Issue processing incoming events

Summary

On July 15, 2017 at 17:05 UTC, PagerDuty suffered a service degradation affecting our event pipeline. During a two hour window, we experienced substantial delays in creating incidents and delivering notifications. We apologize to any customers who were affected by the outage.

What Happened?

At 17:05 UTC, our event storage Cassandra cluster grew unstable due to follow-on effects of earlier work to increase the capacity of the system. Our on-call engineers were immediately notified of the issue, and worked to restore stability to the Cassandra cluster and the notification pipeline. At 19:23 UTC, the system was once again stable and the backlog of notifications was fully processed.

What Are We Doing About This?

We are immediately undertaking a significant engineering effort to reduce the complexity of future scaling efforts for event storage. We apologize if this degradation impacted your team, and recognize that our customers rely on us to promptly and reliably handle their notifications. If you have questions or concerns please contact us at support@pagerduty.com.

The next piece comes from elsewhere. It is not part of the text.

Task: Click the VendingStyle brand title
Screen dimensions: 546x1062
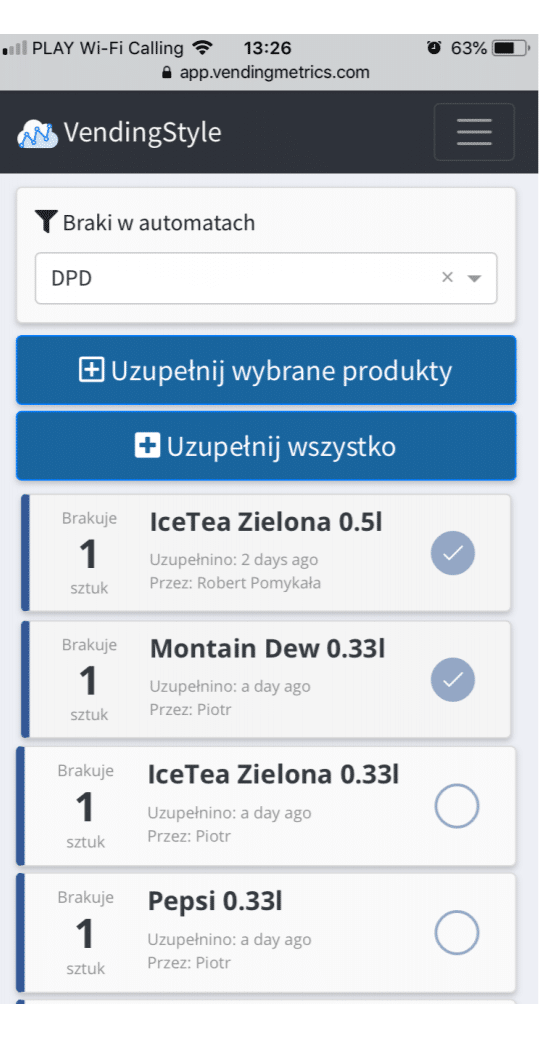Action: point(142,133)
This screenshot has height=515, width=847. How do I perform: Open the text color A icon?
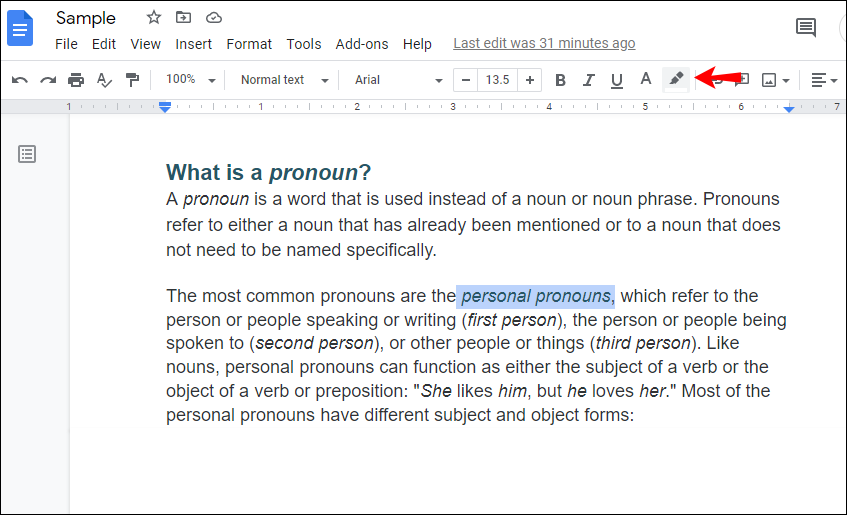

Posted 10 months ago. Oct 26, 2017 - 20:44 UTC

Resolved
Our systems have fully recovered, having finished processing the backlog of events. All systems are functioning properly at this time.
Posted about 1 year ago. Jul 15, 2017 - 19:16 UTC
Monitoring
We have resolved the underlying issue and are burning through the backlog of events. No events were dropped and notifications are going out. All other systems are functional.
Posted about 1 year ago. Jul 15, 2017 - 18:50 UTC
Update
We are still investigating this issue. Events are still being queued at this time.
Posted about 1 year ago. Jul 15, 2017 - 18:15 UTC
Update
We are still investigating this issue. Events are still being queued at this time.
Posted about 1 year ago. Jul 15, 2017 - 17:47 UTC
Investigating
We are currently experiencing delays in processing events. Incidents are being queued.
Posted about 1 year ago. Jul 15, 2017 - 17:31 UTC